● Exercise description:
The expected output is each line below containing "Select", copied in full.

BEGIN Extracted records

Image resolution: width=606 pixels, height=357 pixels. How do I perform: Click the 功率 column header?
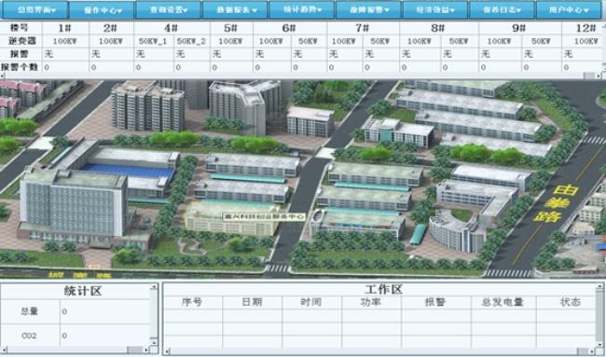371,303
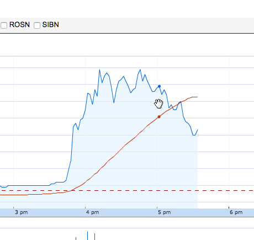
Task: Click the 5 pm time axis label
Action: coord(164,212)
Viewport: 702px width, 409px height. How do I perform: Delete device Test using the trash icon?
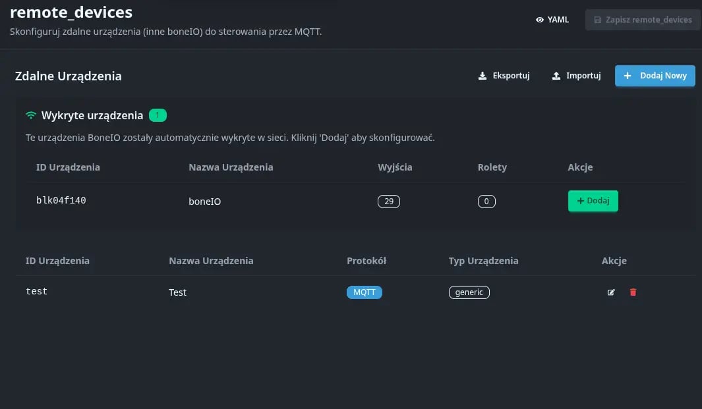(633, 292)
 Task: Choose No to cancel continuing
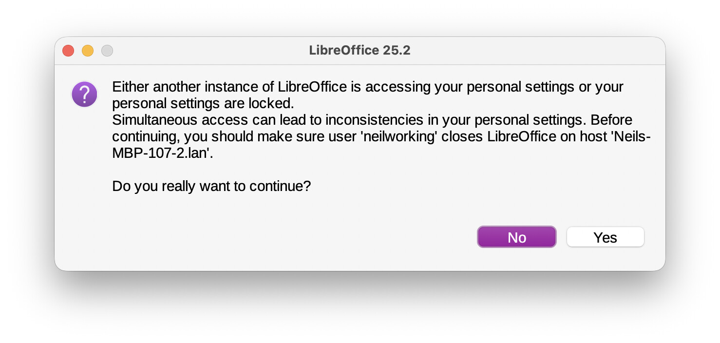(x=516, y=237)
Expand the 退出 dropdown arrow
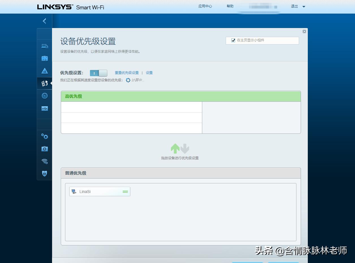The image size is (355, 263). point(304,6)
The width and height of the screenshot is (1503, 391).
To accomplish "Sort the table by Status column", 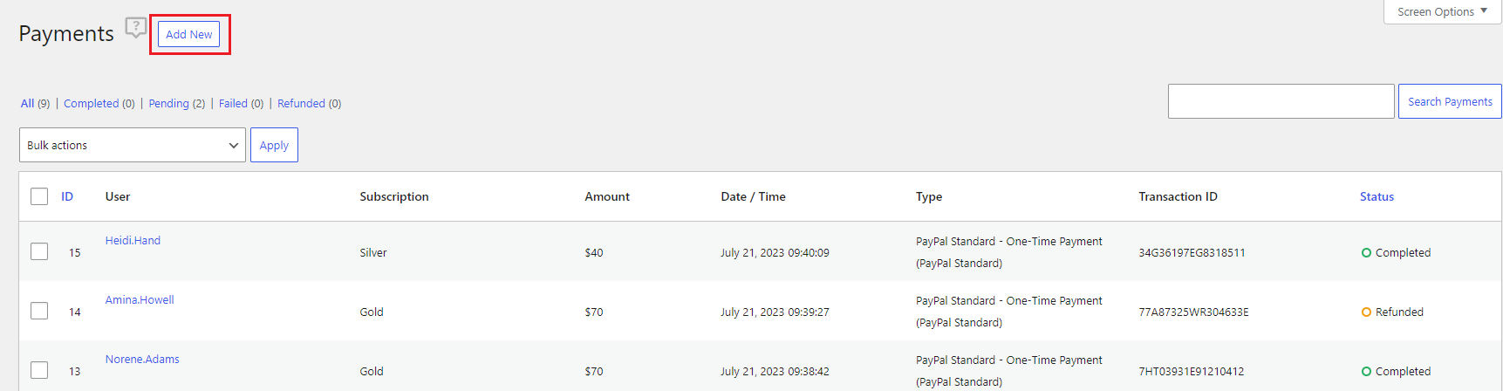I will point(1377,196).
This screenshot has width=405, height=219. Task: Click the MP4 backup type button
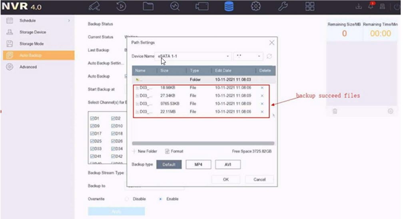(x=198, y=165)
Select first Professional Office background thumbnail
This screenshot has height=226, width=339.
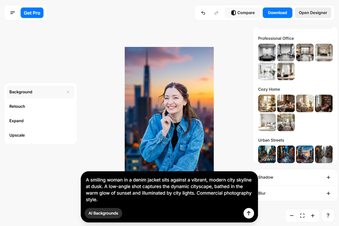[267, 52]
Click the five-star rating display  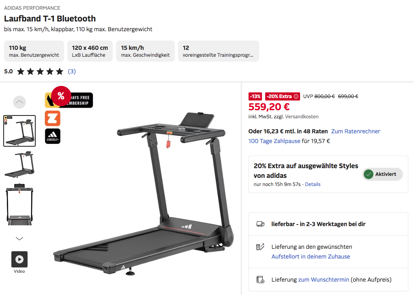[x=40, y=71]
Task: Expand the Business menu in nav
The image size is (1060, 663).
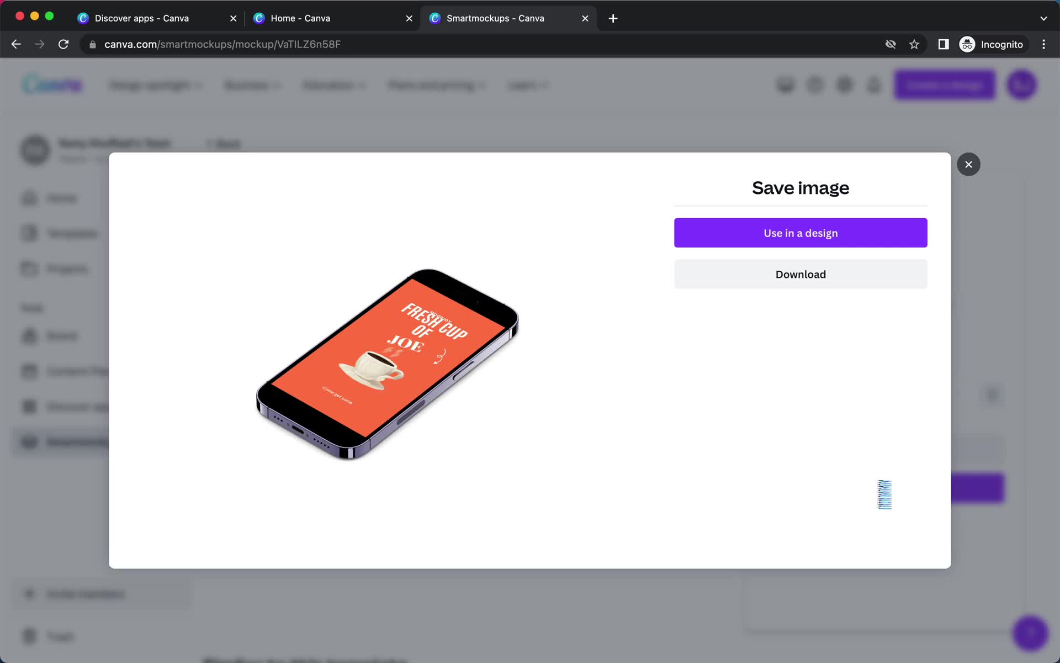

END Extracted records
BEGIN Extracted records

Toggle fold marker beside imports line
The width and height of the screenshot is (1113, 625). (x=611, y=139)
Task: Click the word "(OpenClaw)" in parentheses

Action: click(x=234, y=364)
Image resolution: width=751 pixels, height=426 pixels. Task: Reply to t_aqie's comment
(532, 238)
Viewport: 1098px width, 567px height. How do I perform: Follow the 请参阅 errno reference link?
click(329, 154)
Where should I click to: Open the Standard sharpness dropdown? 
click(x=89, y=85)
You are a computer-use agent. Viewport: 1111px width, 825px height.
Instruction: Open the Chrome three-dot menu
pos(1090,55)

END Extracted records
BEGIN Extracted records

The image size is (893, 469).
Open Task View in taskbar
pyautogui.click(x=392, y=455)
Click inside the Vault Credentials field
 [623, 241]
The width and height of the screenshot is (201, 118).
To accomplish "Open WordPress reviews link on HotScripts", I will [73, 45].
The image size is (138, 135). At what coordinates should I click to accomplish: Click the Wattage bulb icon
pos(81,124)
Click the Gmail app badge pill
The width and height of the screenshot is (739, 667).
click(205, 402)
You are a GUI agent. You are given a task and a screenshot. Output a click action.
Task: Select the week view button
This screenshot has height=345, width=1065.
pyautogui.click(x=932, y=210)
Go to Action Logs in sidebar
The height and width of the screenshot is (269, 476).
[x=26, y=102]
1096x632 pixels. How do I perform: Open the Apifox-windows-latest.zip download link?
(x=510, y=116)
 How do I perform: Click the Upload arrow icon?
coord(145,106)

END Extracted records

● Task result:
Select first Professional Office background thumbnail
Task: Select the week view button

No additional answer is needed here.